(The Center Square) – The outgoing president of the Ohio Senate is expected to be the incoming speaker of the House of Representatives for the first time in more than a century.

Senate President Matt Huffman, R-Lima, received unanimous support from House Republicans in a closed-door meeting earlier this week. Huffman could not run for reelection in the Senate due to term limits and won election to the House earlier this month.

“I want to thank the Republican members of the Ohio House for their vote of confidence,” Huffman said. “It is time the Republican majority unites for the greater good of our neighborhoods across the state. I look forward to the new leadership teams from the House and Senate working together to make this the most effective and efficient Ohio General Assembly in decades.”

Former Speaker Jason Stephens, R-Kitts Hill, who won the speakership two years ago with support from every House Democrat in a surprising vote over Rep. Derrick Merrin, withdrew from consideration earlier this week. The official speaker vote will come in January.

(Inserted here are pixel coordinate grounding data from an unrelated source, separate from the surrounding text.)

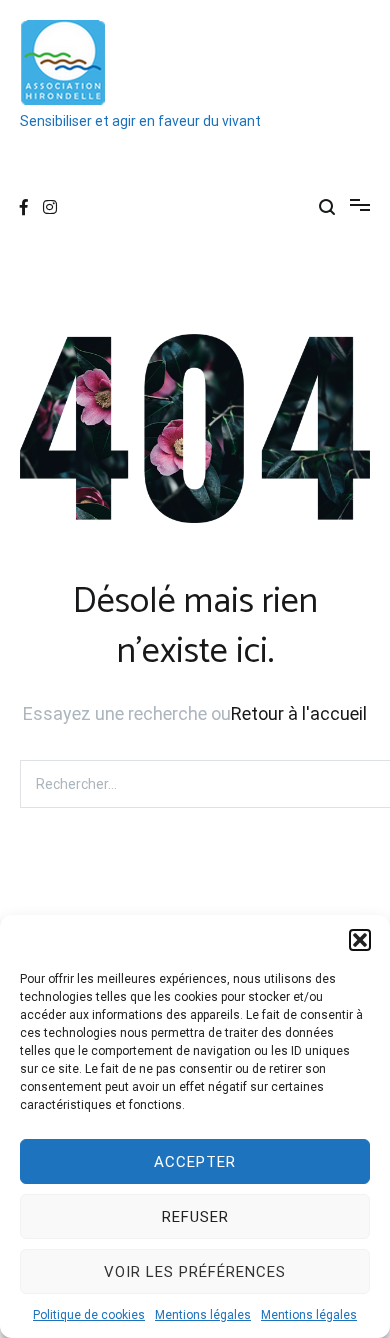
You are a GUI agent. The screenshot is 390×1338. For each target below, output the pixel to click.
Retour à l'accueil (299, 713)
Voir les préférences (195, 1272)
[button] (360, 940)
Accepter (195, 1162)
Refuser (195, 1217)
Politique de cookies (89, 1315)
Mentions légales (203, 1315)
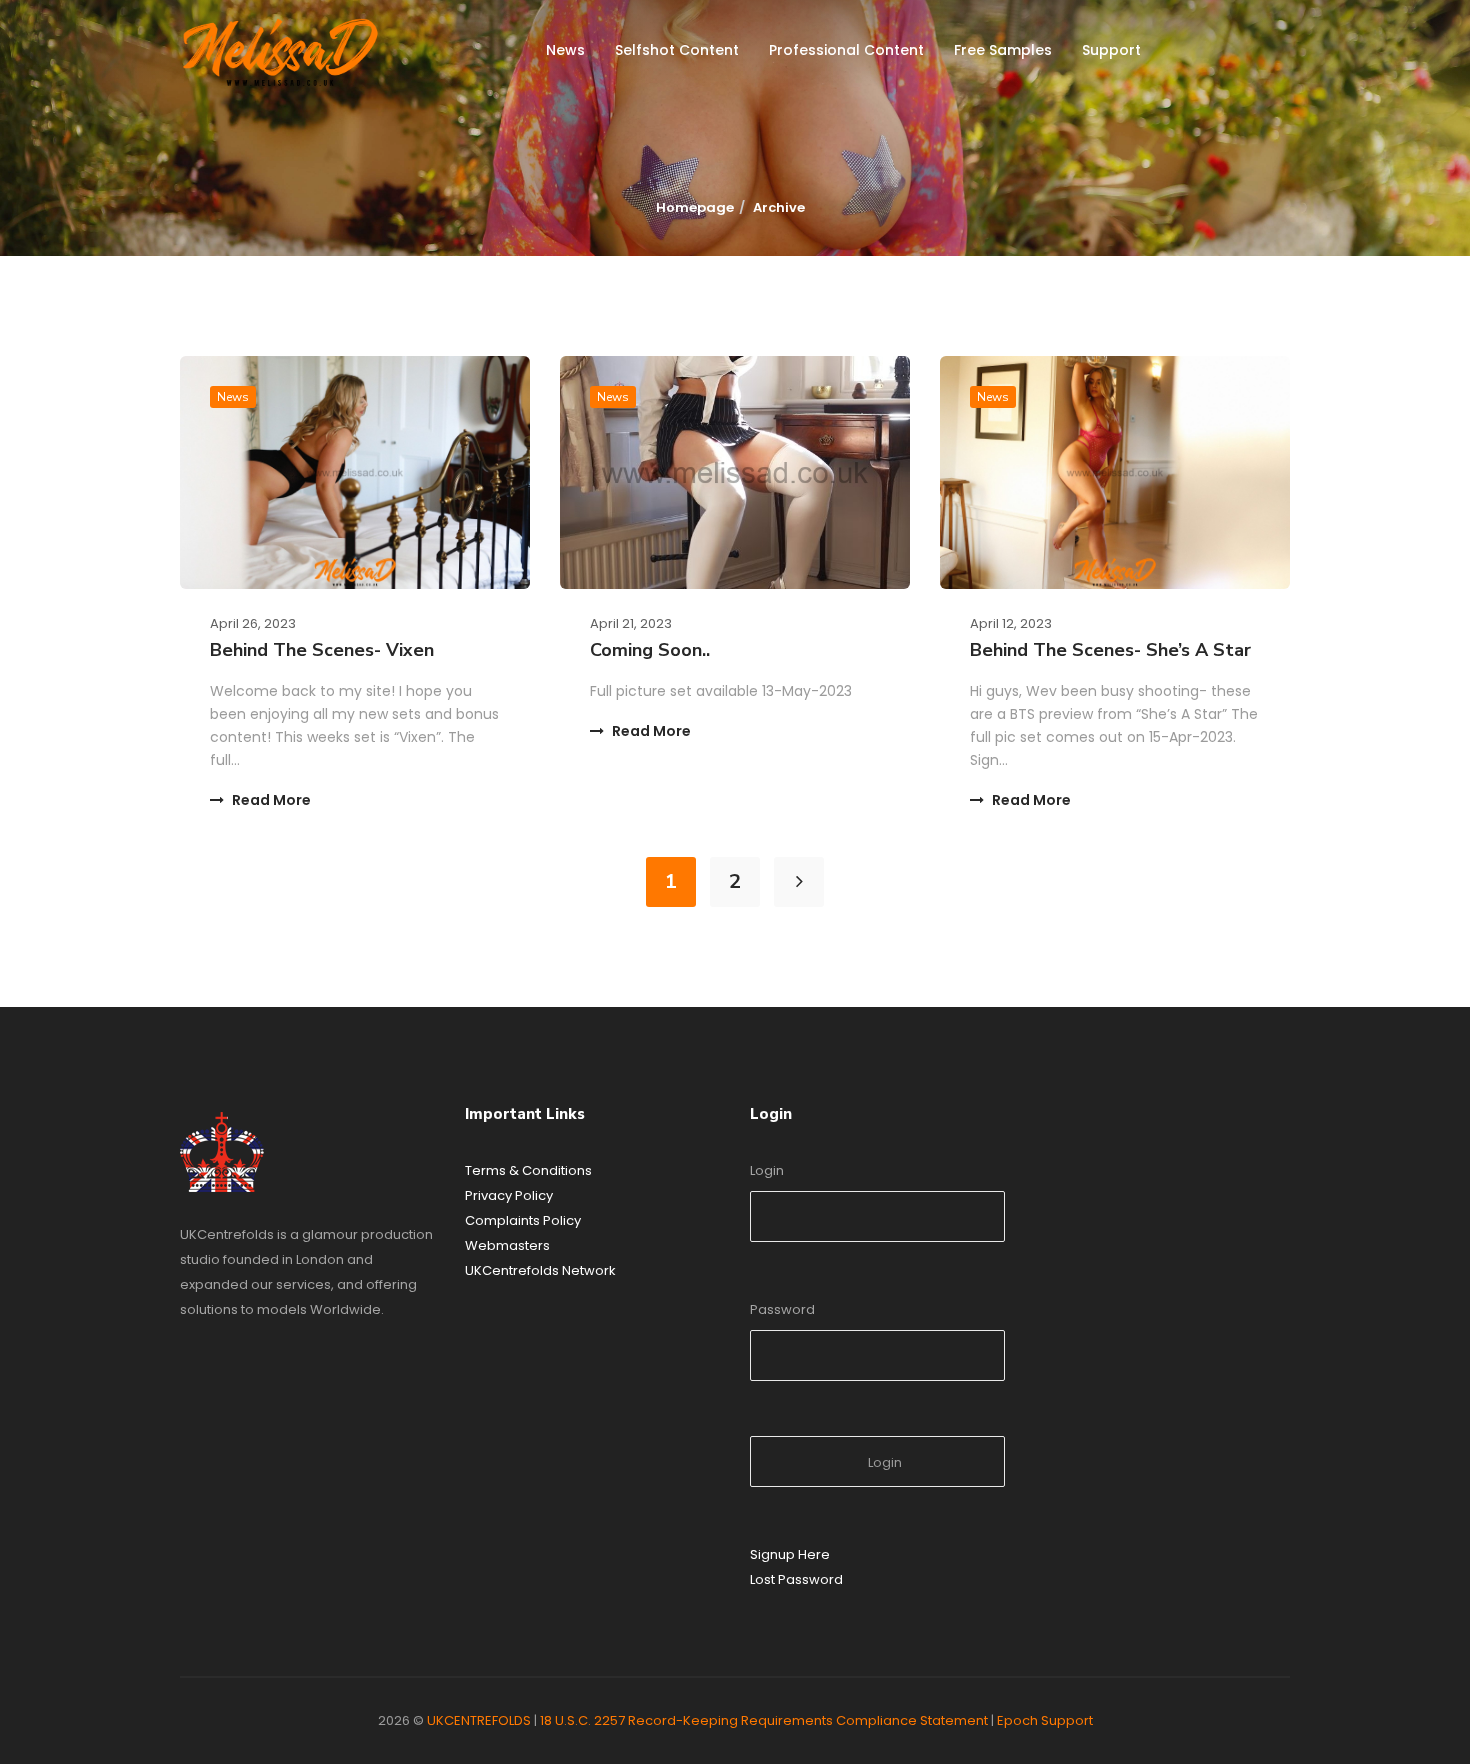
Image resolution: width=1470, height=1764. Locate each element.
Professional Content (846, 50)
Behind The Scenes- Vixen (322, 650)
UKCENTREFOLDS (479, 1720)
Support (1111, 50)
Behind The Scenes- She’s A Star (1110, 650)
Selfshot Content (677, 50)
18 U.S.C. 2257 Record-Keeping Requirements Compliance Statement (764, 1720)
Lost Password (796, 1579)
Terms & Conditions (528, 1170)
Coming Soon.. (650, 650)
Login (767, 1170)
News (565, 50)
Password (782, 1309)
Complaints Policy (523, 1220)
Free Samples (1003, 50)
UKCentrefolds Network (540, 1270)
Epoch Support (1045, 1720)
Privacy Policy (509, 1195)
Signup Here (790, 1554)
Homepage (695, 207)
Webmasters (507, 1245)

If his support holds, Huffman will be the first to hold the same position since the late 1800s.

Huffman’s election news was followed Friday morning by the announcement that Sen. Kirk Schuring, the second-longest-serving lawmaker in the state, had died following an illness. He was 72. Schuring held the No. 2 leadership position in the Senate, behind only Huffman.

The Senate will elect someone to fill Schuring’s seat.

"Kirk was a statesman," Huffman said. "There is no finer member of the General Assembly or finer Ohioan who served in the halls of the Ohio Statehouse. Kirk's heart was in Ohio, and it showed with his commitment, drive, and integrity for the job the people elected him to do decade after decade."